The results sum up the public's broad political discontent and send another ominous signal to the Democrats, whose favorability rating, another measure of public sentiment, fell to a 30-year low in a recent ABC/Post poll. (The GOP again rated even lower, albeit not at a record low.)
While the Republican Party has weaker ratings overall, history suggests that the risk is more the Democrats', as the party that holds the presidency. From 1974 through 2010, using available data closest to each midterm election, approval of Congress has correlated with losses for the then-president's party at a substantial .63 (on a scale in which 1 is a perfect, positive match).

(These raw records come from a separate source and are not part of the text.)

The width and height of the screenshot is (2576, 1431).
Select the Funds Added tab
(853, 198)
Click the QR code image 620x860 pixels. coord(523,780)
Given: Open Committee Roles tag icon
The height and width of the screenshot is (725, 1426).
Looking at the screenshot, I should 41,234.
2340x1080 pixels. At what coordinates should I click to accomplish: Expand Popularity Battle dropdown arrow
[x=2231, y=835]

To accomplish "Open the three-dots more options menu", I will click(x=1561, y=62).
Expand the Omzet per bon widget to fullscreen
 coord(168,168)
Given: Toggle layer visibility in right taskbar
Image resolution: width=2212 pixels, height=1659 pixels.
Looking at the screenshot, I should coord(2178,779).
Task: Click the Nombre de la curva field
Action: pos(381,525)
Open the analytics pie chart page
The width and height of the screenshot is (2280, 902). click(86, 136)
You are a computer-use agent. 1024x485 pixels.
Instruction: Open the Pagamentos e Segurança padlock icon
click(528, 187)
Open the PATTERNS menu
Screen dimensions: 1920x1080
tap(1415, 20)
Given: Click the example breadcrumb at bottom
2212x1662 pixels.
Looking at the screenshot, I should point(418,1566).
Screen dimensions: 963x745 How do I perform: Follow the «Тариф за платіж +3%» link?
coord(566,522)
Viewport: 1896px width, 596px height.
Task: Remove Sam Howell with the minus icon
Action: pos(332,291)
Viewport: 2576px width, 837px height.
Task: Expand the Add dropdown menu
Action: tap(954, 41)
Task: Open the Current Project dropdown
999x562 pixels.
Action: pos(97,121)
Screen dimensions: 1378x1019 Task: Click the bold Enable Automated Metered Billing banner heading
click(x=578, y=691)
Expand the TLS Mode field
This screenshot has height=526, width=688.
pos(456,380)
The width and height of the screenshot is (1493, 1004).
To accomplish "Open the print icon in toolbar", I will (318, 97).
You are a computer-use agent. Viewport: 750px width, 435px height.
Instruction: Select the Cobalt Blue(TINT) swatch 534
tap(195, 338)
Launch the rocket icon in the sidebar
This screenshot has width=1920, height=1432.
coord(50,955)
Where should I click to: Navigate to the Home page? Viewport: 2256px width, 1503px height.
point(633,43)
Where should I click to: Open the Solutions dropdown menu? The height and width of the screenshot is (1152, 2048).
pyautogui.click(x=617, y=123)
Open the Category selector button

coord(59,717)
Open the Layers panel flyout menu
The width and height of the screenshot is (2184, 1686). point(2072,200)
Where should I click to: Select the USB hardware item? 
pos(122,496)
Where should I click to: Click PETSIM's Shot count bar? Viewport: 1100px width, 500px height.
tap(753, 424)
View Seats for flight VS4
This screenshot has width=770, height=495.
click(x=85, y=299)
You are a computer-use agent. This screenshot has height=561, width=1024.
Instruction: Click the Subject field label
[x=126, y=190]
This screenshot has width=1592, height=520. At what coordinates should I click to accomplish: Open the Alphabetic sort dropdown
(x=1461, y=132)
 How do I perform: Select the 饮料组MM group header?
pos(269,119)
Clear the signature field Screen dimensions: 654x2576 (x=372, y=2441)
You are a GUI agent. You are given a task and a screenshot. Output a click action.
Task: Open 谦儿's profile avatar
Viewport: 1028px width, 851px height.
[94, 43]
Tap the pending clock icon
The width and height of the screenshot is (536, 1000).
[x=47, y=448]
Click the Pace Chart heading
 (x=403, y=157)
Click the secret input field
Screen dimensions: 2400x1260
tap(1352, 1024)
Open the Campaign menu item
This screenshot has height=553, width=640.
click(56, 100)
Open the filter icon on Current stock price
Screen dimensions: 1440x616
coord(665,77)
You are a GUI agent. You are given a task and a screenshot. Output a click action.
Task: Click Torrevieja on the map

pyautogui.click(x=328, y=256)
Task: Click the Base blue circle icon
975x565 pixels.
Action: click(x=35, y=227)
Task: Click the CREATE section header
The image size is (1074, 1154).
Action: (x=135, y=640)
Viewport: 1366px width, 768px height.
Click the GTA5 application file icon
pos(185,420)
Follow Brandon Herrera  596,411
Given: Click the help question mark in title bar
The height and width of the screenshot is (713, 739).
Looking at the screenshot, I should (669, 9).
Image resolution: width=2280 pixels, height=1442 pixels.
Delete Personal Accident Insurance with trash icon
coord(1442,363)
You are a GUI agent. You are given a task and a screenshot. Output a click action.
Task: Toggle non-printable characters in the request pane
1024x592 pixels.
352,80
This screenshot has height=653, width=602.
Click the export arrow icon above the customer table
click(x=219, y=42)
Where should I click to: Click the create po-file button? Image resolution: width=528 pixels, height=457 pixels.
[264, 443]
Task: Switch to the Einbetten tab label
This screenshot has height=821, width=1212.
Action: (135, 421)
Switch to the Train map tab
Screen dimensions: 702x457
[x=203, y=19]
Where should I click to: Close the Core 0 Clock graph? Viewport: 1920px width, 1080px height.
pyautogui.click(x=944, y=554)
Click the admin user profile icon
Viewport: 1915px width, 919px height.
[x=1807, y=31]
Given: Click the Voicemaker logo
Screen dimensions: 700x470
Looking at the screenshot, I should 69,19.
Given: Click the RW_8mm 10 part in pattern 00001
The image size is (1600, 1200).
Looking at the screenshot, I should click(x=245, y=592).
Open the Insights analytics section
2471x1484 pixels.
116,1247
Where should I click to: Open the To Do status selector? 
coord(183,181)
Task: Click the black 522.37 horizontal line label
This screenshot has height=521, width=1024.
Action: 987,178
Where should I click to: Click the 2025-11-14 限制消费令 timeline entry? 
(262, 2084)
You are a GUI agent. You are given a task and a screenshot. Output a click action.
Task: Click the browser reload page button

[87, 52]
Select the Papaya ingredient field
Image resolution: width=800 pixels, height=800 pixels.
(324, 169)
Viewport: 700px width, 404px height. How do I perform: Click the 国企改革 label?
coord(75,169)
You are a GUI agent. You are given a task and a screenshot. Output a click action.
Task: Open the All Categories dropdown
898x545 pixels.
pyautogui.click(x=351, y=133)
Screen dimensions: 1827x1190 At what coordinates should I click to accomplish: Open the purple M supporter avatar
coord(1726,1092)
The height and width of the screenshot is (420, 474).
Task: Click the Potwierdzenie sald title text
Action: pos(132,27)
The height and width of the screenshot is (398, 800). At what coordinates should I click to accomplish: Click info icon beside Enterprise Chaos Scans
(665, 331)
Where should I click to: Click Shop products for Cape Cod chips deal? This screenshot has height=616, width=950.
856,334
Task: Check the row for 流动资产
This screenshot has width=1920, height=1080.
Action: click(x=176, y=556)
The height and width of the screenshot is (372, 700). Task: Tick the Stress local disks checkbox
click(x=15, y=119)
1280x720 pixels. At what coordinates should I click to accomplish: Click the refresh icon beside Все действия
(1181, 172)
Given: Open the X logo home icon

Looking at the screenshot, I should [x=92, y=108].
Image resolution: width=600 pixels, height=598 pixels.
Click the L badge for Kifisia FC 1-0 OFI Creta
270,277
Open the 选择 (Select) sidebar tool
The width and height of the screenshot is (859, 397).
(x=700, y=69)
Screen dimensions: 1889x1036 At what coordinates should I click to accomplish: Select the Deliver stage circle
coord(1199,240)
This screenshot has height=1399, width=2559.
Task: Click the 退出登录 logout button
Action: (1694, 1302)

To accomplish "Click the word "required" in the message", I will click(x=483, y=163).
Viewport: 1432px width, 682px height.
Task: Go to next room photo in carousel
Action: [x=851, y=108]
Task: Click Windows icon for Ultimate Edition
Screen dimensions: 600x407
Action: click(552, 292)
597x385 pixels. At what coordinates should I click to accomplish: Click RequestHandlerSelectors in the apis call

Congress was about this unpopular heading into a midterm twice before, with 18 and 21 percent approval in a pair of polls in October 1994 and 23 percent (among registered voters) in October 2010. Both times the incumbent president's party got nailed, losing 54 and 63 House seats, respectively. Analysts aren't suggesting anything like that kind of rout this year, given other dynamics - but the pattern marks the Democrats' risk, as do similar analyses, reported last week, correlating presidential approval and "wrong track" sentiment with in-party losses (.68 and .65, respectively).
This poll, produced for ABC by Langer Research Associates, suggests that things could be worse - a little. Congress' approval rating is up 8 points from its 40-year low after the partial shutdown of the federal government a year ago. The Republicans' 25 percent approval is 5 points better than their worst ever, in December 2011. And the Democrats' approval rating, 30 percent, is a non-significant three points from their low, also in December 2011.
Best for Congress, in a bleak situation, is that the intensity of negative sentiment is down from its peak - though, again, still high. While 50 percent of Americans "strongly" disapprove of the way Congress is doing its work, that's down from a record 70 percent after the shutdown a year ago.
AVERAGES - Comparison to averages also helps tell the story. Congress, in 126 available polls since 1974, has averaged 37-57 percent, approve-disapprove - unpopular on average, but less so than now (and with occasional forays into majority approval).
The Democrats and Republicans in Congress, in 34 ABC/Post polls since 1994, have averaged 40-55 percent and 31-64 percent, respectively. The Republicans thus are customarily more unpopular, as now - but the Democrats are a bit farther than usual from their average approval rating, and Congress overall, even more so.
GROUPS - Negative views of Congress, as noted, are bipartisan; roughly three-quarters or more disapprove across political and ideological lines. There are differences by age and race, with young adults and nonwhites less negative - but still broadly disapproving.
Predictably, partisanship roars back when it comes to approval of each party in Congress. What's most interesting is each party's weakness in its own base. A substantial 42 percent of Democrats disapprove of the way the Democrats in Congress are doing their jobs, and an identical number of Republicans say the same about the Republicans in Congress.
METHODOLOGY - This ABC News/Washington Post poll was conducted by landline and cell phone Oct. 15-19, 2014, in English and Spanish, among a random national sample of 1,004 adults. Results have a margin of sampling error of 3.5 points. The survey was produced for ABC News by Langer Research Associates of New York, N.Y.